In overall size, it will be comparable to the Atlantis resort on nearby Paradise Island. But that project was built in stages over a number of years, not all at once like Baha Mar. Robinson said the resort's ambitious scope is part of its marketing plan, an effort to capture the public's imagination and attract tourists who have abandoned the Bahamas for other destinations.

"The vision was a large destination resort that would drive visitation," he said in an interview with The Associated Press before the ceremony. "Anything smaller became less of an ability to increase the market.
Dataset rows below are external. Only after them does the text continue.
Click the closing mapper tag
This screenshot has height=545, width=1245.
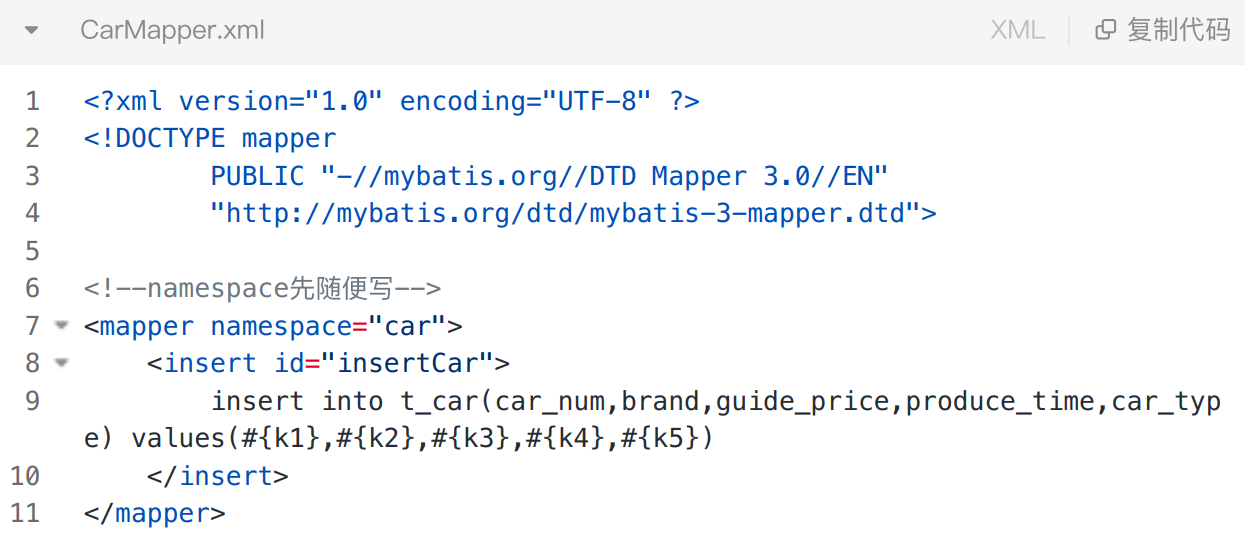coord(155,513)
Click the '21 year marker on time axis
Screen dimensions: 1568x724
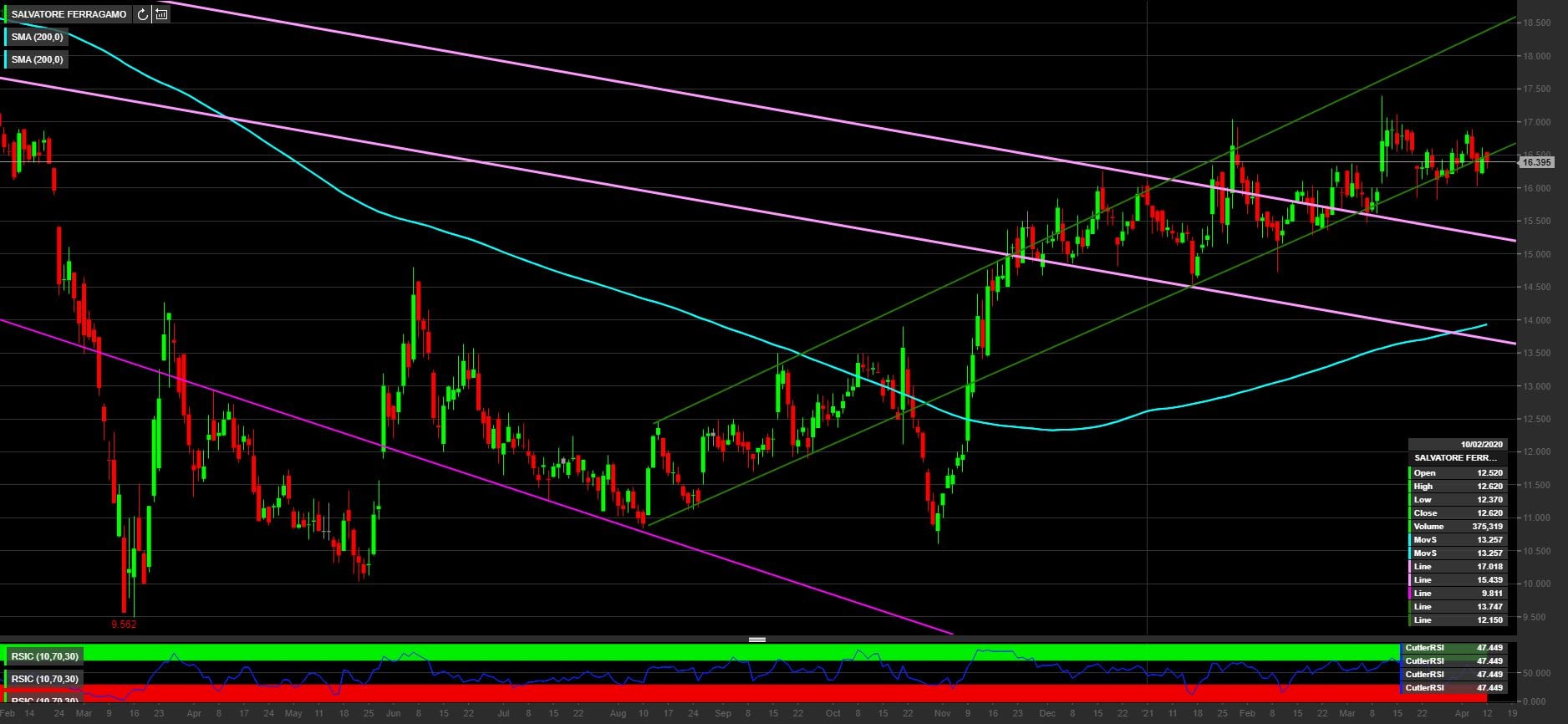pos(1148,713)
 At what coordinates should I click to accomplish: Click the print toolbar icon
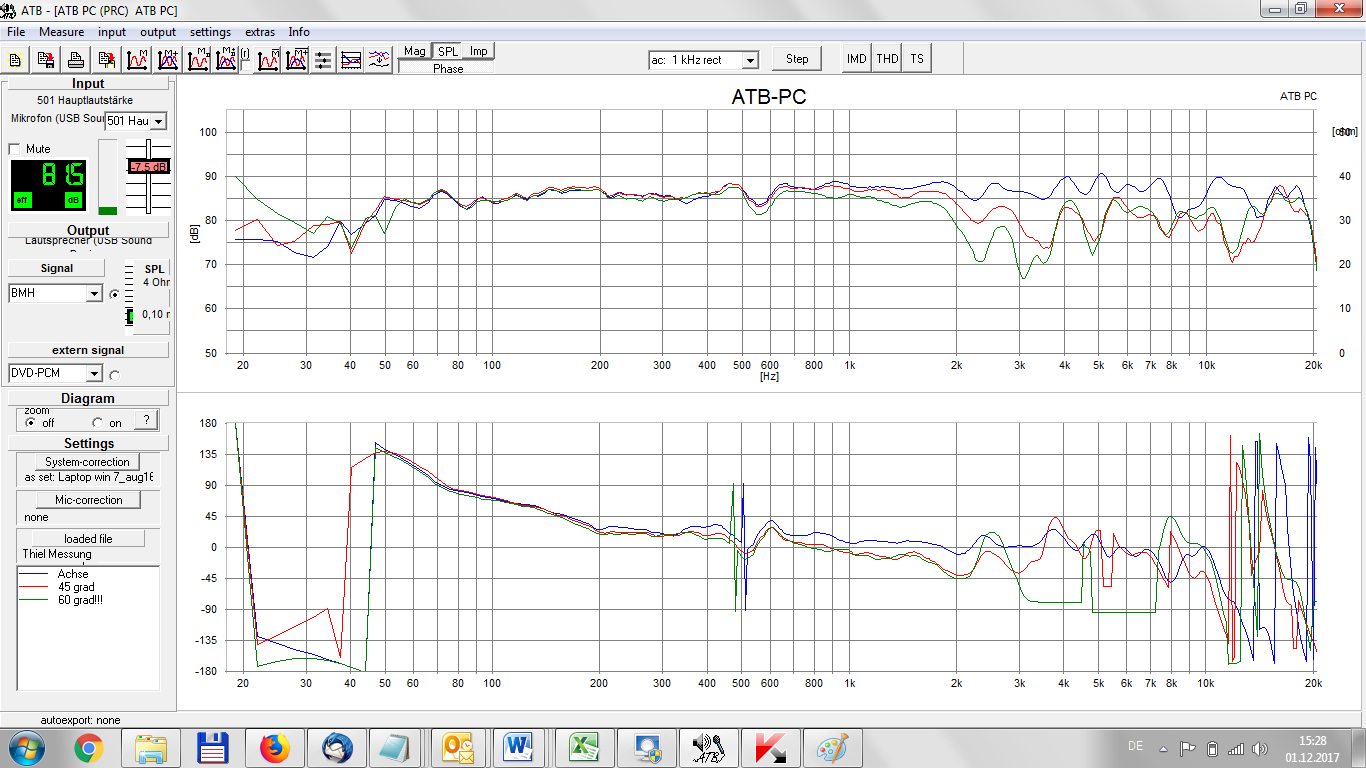click(75, 60)
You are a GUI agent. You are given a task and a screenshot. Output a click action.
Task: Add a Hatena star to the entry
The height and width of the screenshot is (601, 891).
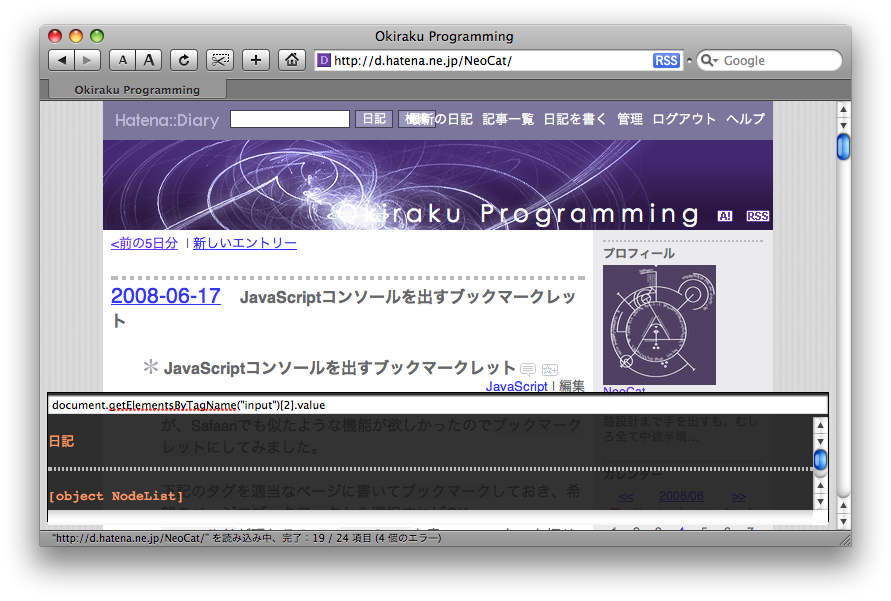click(550, 369)
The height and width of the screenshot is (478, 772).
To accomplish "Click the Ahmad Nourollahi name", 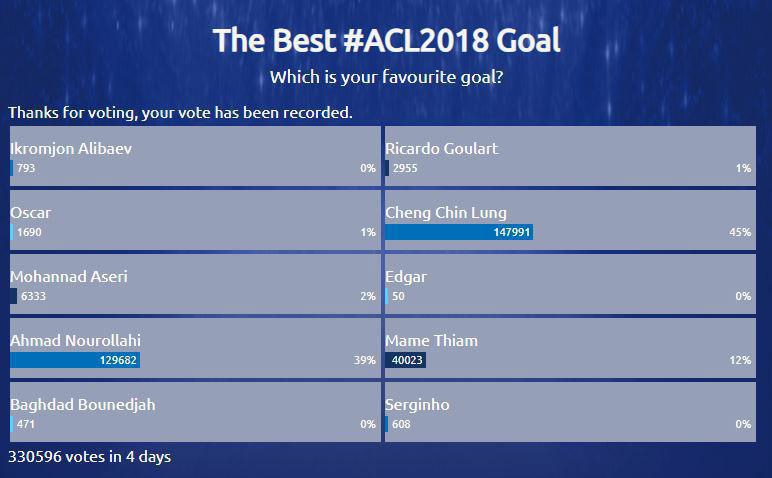I will pos(75,341).
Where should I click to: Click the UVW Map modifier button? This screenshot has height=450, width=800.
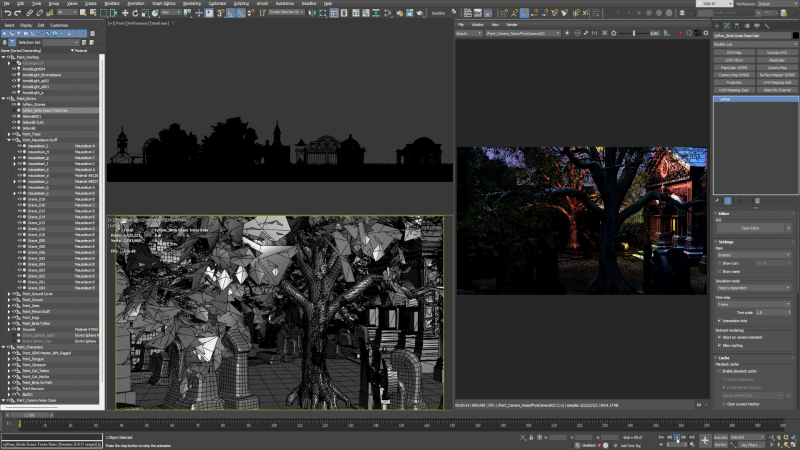coord(734,52)
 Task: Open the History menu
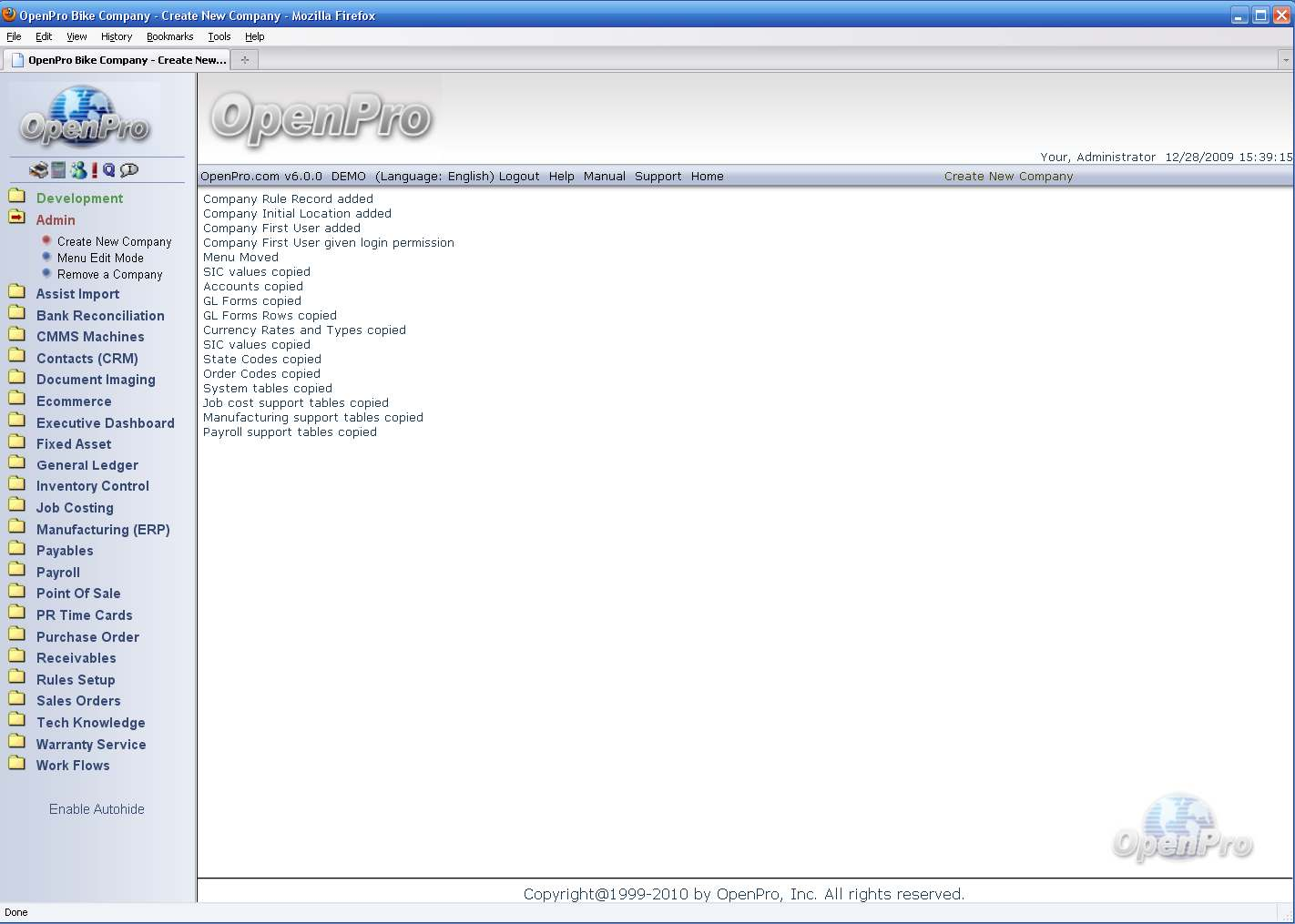[x=117, y=37]
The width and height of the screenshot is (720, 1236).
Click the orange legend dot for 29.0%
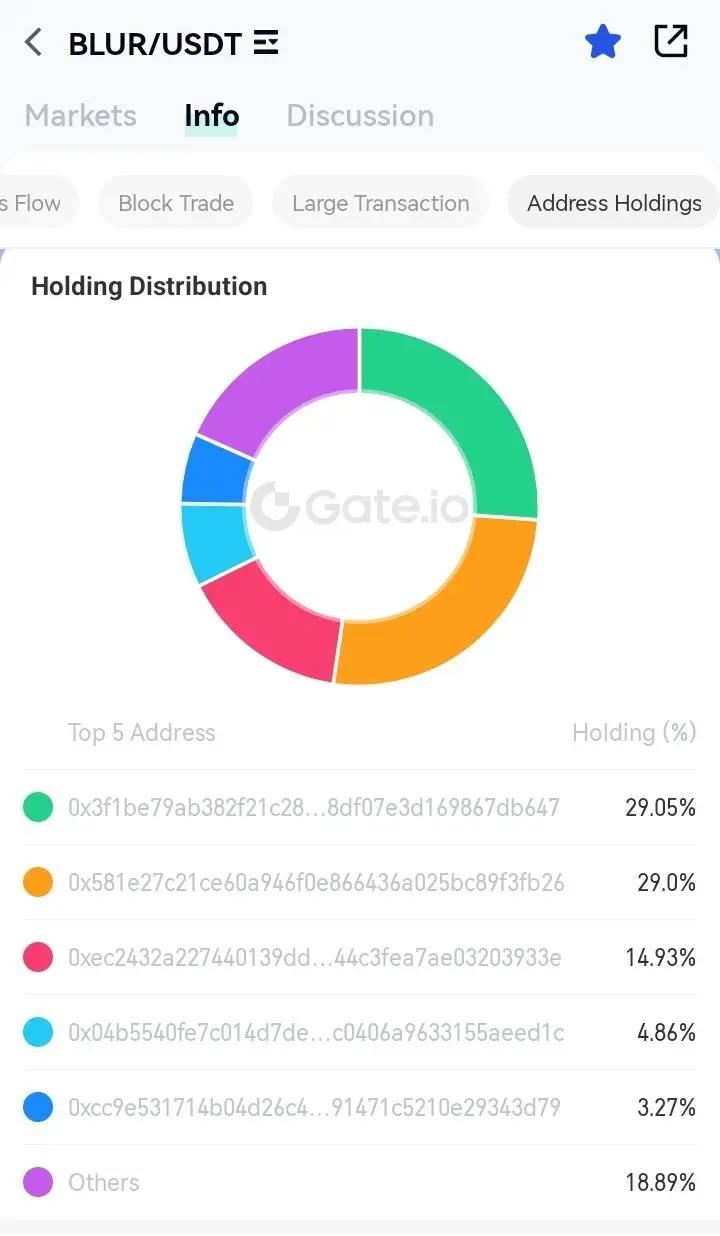pos(38,882)
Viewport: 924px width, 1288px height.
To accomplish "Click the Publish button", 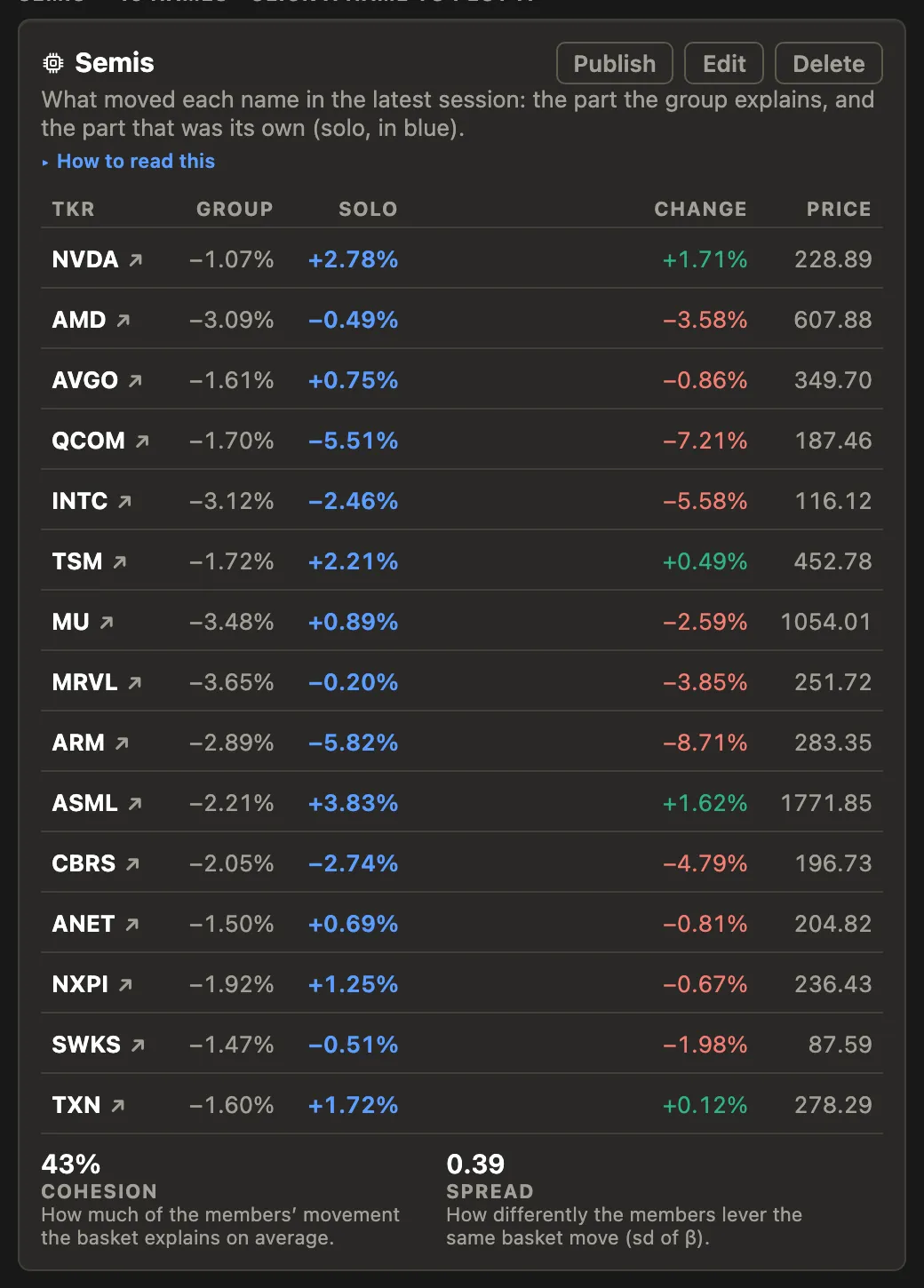I will 615,64.
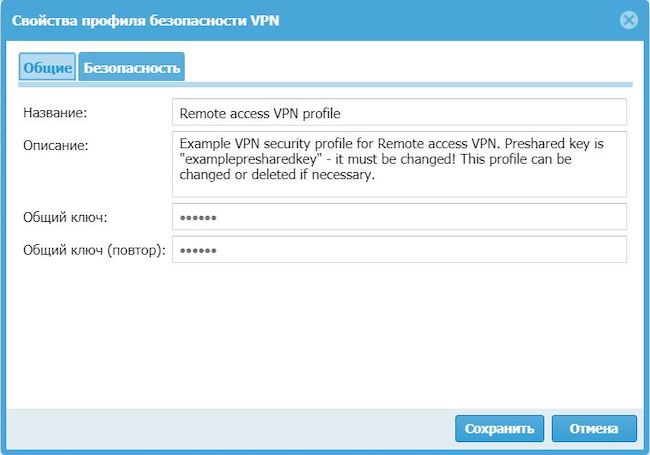Click the blue divider line beneath the tabs
Viewport: 650px width, 455px height.
(x=400, y=84)
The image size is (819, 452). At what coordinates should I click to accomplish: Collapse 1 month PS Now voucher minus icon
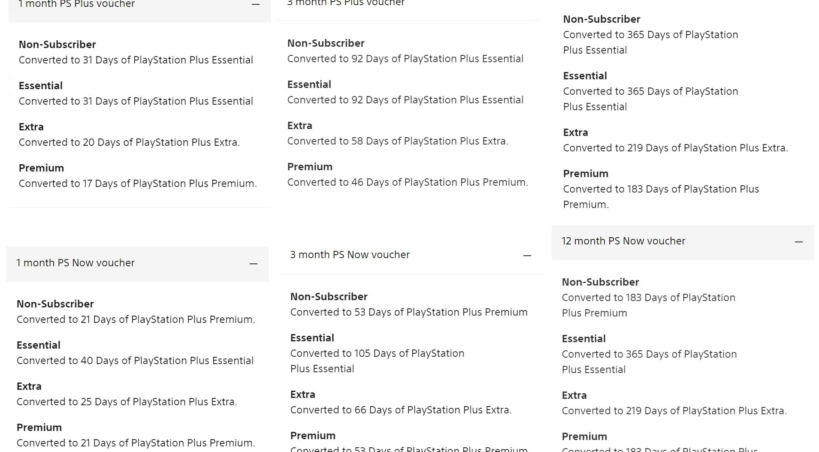(x=253, y=264)
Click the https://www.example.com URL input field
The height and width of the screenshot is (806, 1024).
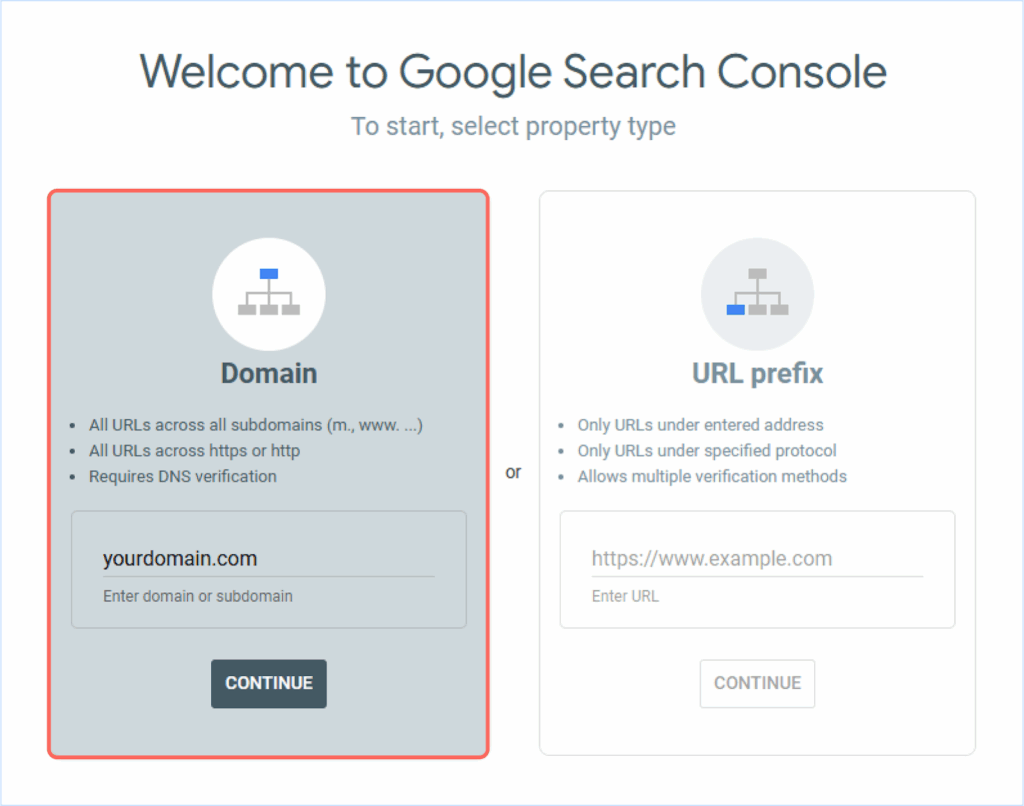coord(756,559)
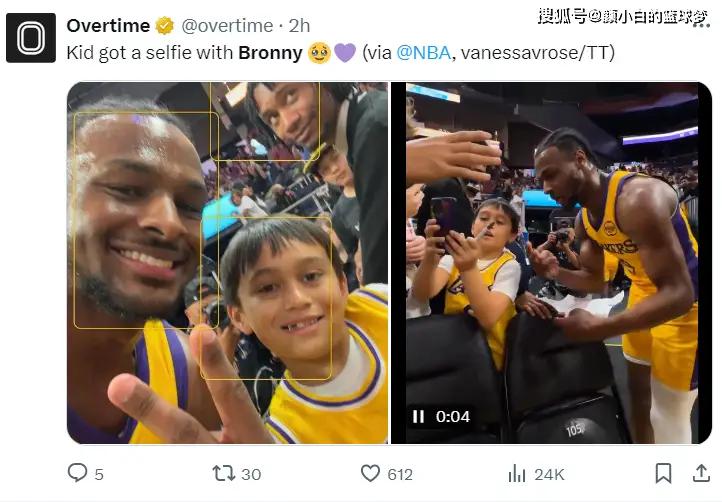Viewport: 722px width, 502px height.
Task: Open the Overtime profile avatar
Action: pos(31,38)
It needed to be large enough on the world stage that it could significantly drive demand."

Caribbean tourism took a steep dive with the global economic downturn, but there have been signs of life: Hotel room revenue in the region rose about 3 percent and occupancy edged up nearly 1 percent last year, compared with 2009, according to travel industry watcher STR of Nashville, Tennessee.

The crisis forced some developers to scale back plans made in rosier times, but Baha Mar appears to be wagering that it can create a destination resort and keep people spending money at stores and shops within the walls of the complex, said Jan Freitag, vice president for global development at STR.

"The question is: Is that a good enough driver in this economic environment?" Freitag said.

For the resort's concrete and steel main structure, Baha Mar hired China State Construction Engineering Co. Ltd., which brought in the Export-Import Bank of China to finance the project when a previous partner dropped out. This is the first tourism project outside China for either of the state-owned enterprises, Robinson said.

As part of its agreement with the Bahamian government, Baha Mar will import about 7,000 Chinese construction workers in stages. The project is also expected to create about 4,000 construction jobs for local workers, the developer said.

"The great geographical distance between our two countries has not impeded our friendship," Chinese Ambassador Hu Dingxian said at the groundbreaking ceremony. "This project is evidence.